Business software pricing is starting to look less like a monthly subscription to Netflix and more like your water bill at home.
Business software pricing is starting to look less like a monthly subscription to Netflix and more like your water bill at home.
Economic uncertainty and tightening budgets are accelerating the shift to consumption pricing, which charges software customers based on how much they use the product rather than a recurring annual or multi-year subscription fee. The model, popularized by Snowflake Inc., has been adopted by a growing number of software makers, including C3.ai Inc. and Autodesk Inc.
Analysts have traditionally viewed pay-as-you-go as a liability for providers, thinking that customers can dial up spending more quickly when times are tough. But with the current market slowdown, consumption model cheerleader Snowflake says it continues to attract new clients to its data storage and analytics products who want to pay only for what they need on a tight basis the money instead of being locked into a big contract. On the other hand, subscription model stalwarts like Salesforce Inc. and ServiceNow Inc. has reported a slowdown in new business acquisition.
Slowing sales cycles helped push C3.ai, an enterprise software provider led by industry veteran Tom Siebel, to move all new business to consumption pricing. Signing up new customers is easier now that the first purchase is cheaper and requires less executive approval, Siebel said. “In a recession, you have to talk about pennies not millions.”
Siebel, which sold its eponymous customer relationship management company to Oracle Corp. in 2006, said that the pricing change would reduce revenue in the short term before accelerating growth. Last month, Mike Cikos, an analyst at Needham & Co., said it was a challenge for companies to change the way they sell their products, and that C3.ai’s components “will likely remain in limbo until we have line of sight with others. part of the transition.”
Cloud-computing providers like Amazon. com Inc., Microsoft Corp., and Alphabet Inc. has long charged customers based on how much server space is used, but this pricing model has expanded to a wider variety of software services, according to a 2021 report by venture capital firm OpenView Partners . More than half of software companies said they expect to use consumption pricing by 2023, according to a survey it conducted. Other notable examples include customer communications provider Twilio Inc. and the OpenAI image generator Dall-E.

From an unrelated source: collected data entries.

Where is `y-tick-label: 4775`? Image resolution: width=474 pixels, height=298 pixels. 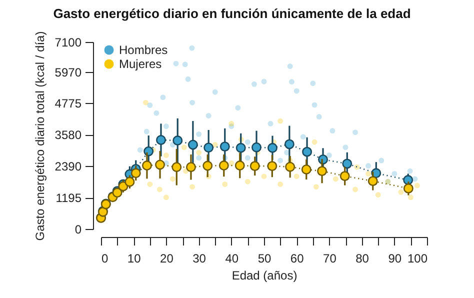 y-tick-label: 4775 is located at coordinates (68, 104). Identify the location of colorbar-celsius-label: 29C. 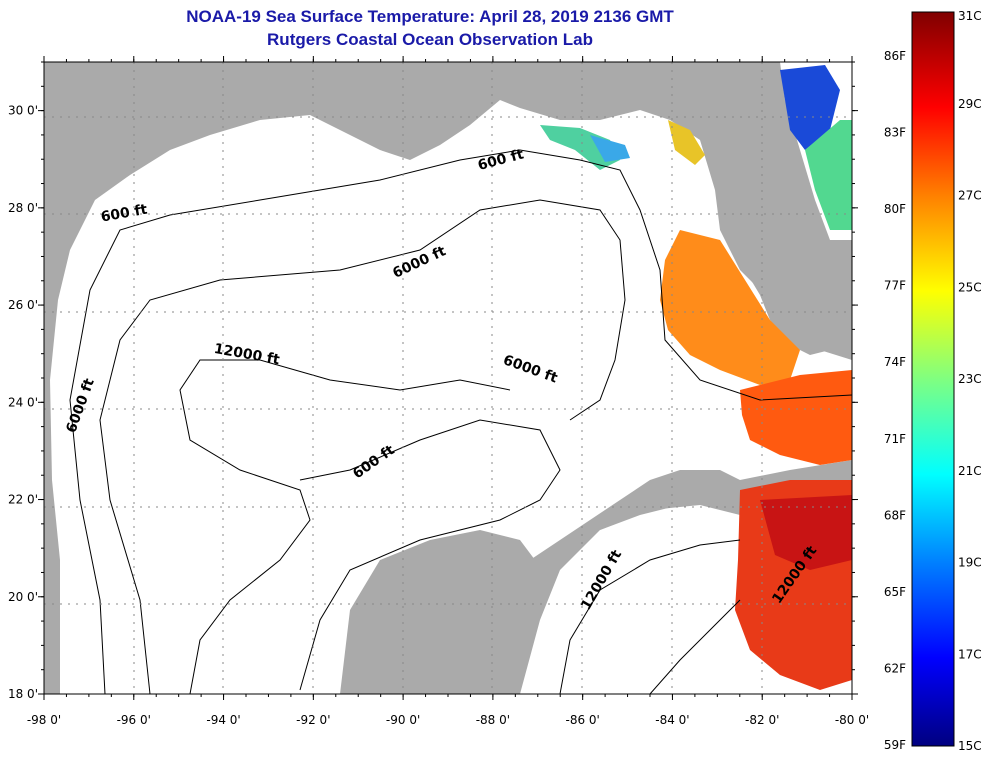
(970, 104).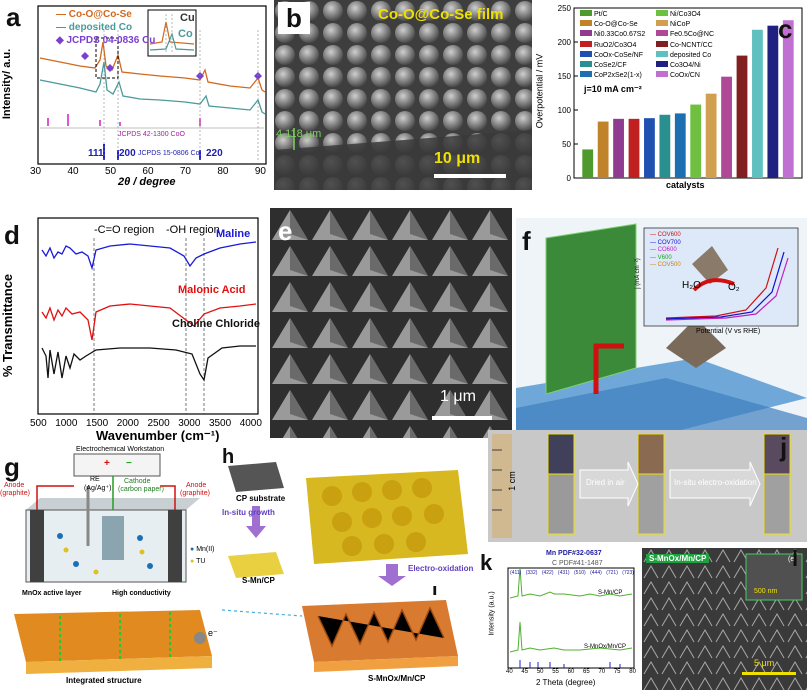  I want to click on panel-j-letter: j, so click(784, 447).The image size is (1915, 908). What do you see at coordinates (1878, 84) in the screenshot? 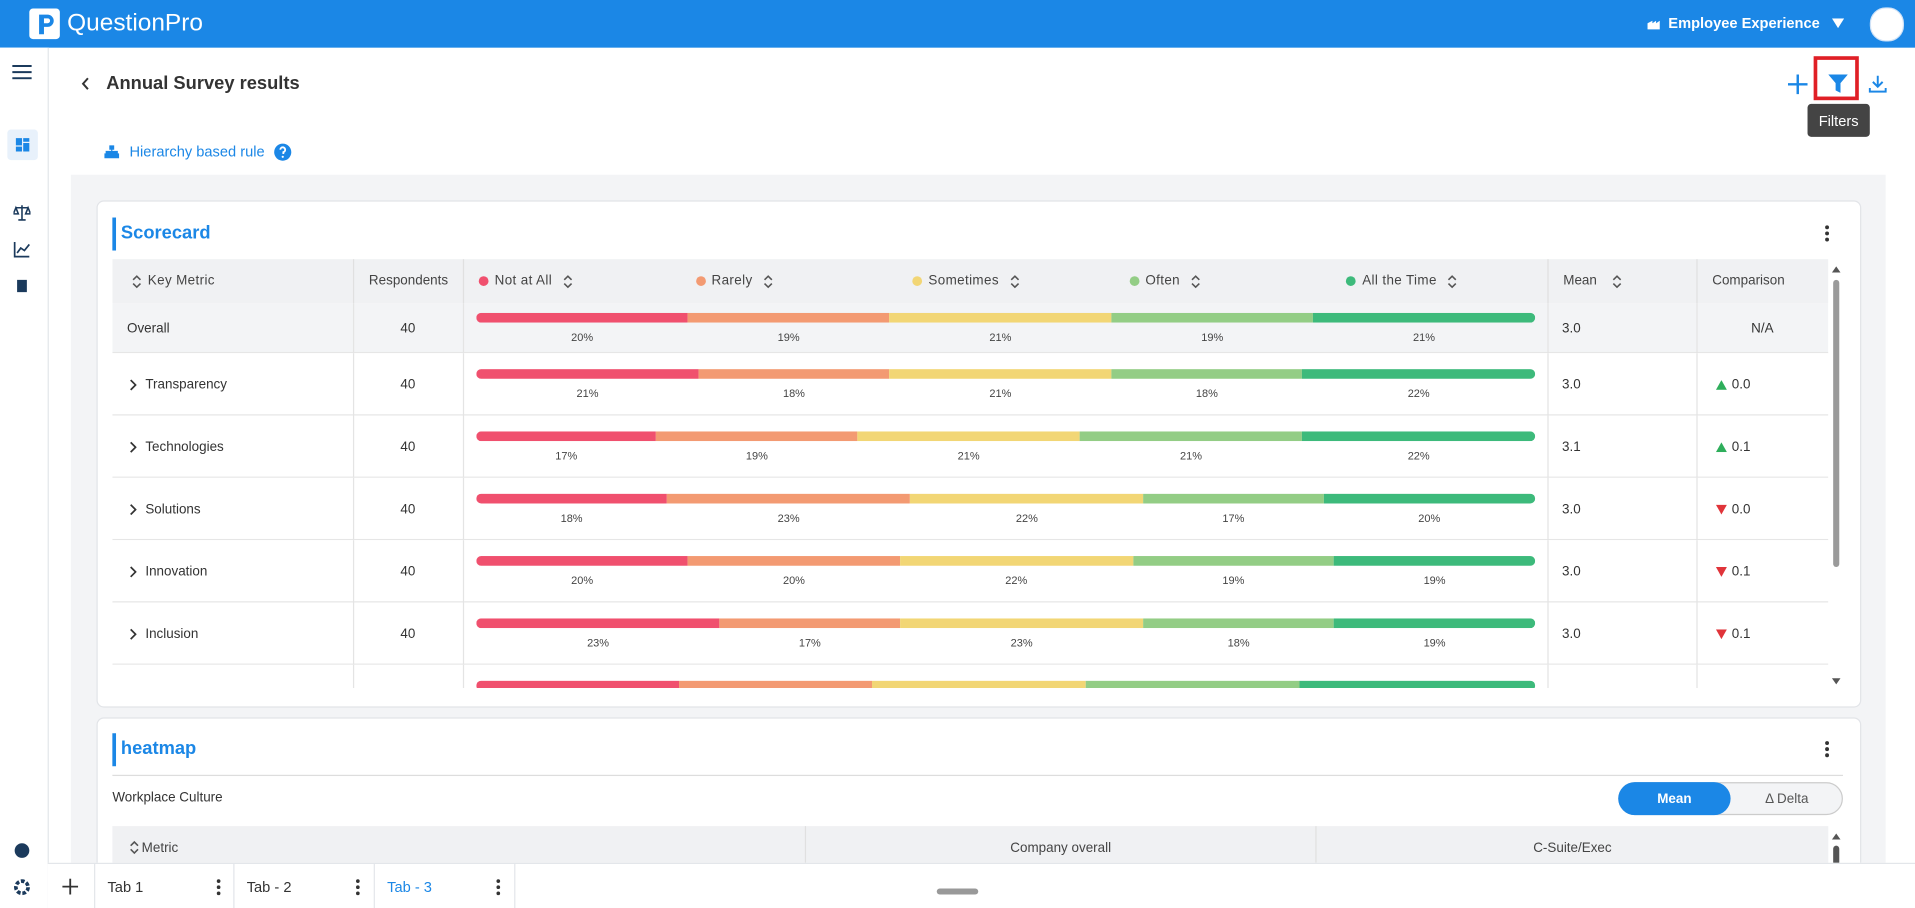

Software stocks have been battered this year as traders bet on increasingly aggressive interest rate hikes from the Federal Reserve. The iShares expanded software ETF is down 38% this year compared to a 214% decline in the broad-based S&P 500. The lack of profitability, long accepted among high-growth companies, is a particular black mark. to software companies like Snowflake this year, with a basket of money-losing tech companies assembled by Goldman Sachs Group Inc. down 59%. With this economic backdrop, it’s no wonder technology leaders are willing to try new pricing strategies to sustain growth.
Not all executives are convinced. The Co-CEO of Atlassian Corp. said. that Mike Cannon-Brookes that the pricing model does not make much sense for collaborative applications, especially when no specific resources such as server space are being used. Customers expect a simple per-user subscription cost for workplace tools that are part of a typical business day like Atlassian’s Trello, Cannon-Brookes said. “I don’t feel the need to get away from it.”

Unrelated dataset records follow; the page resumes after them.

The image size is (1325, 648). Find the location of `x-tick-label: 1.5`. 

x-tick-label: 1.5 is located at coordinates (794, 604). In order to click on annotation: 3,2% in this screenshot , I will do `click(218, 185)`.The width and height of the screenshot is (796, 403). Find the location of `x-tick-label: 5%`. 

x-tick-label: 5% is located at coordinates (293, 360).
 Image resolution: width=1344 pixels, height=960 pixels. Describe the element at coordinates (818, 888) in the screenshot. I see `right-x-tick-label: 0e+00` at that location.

Consumption pricing doesn’t work well when users are discouraged from using the service by ever-increasing costs — also known as the “taxi-meter effect” — according to the OpenView report. They pointed to Adecco Group AG’s platform Hired.com, where recruiters posted fewer job listings when pricing was pay-per-hire. Customers may also be put off by high cost variability and prefer a more simplified purchasing experience, according to OpenView researchers.
Snowflake bills sometimes surprise customers as well. Many social media posts share stories of high charges from the company or business tips on keeping costs down. Earlier this year, Snowflake executives said improvements to its products would lower customer costs.
Usage-based pricing is less common in applications than in infrastructure, but that may change. Autodesk, known for its architectural design and manufacturing programs, last year introduced a one-day “Flex” license. Under this plan, AutoCAD — one of its core applications — costs $21 for each day of use compared to the standard $235-a-month subscription plan. Chief Executive Officer Andrew Anagnost said that about 40% of users of the flex pricing model are new.
“It’s a great tool for small businesses that can’t afford the full subscription to everything we do,” Anagnost said. “I think ultimately, most everyone will end up on some type of consumption plan.”
Snowflake Chief Revenue Officer Chris Degnan started as the company’s first salesperson in 2013, and remembers that it was “not easy” to sell the consumption-based product to companies that had never heard of it. Snowflake even had to develop its own billing system, as most payment processors focus on handling subscriptions.
Today, Snowflake looks like the elder statesman of pay-for-what-you-use pricing. Degnan says he gets a lot of executives calling him to ask about moving their companies to the Snowflake model.
“There will be software-as-a-service companies that don’t make that transition that will fail,” Degnan said.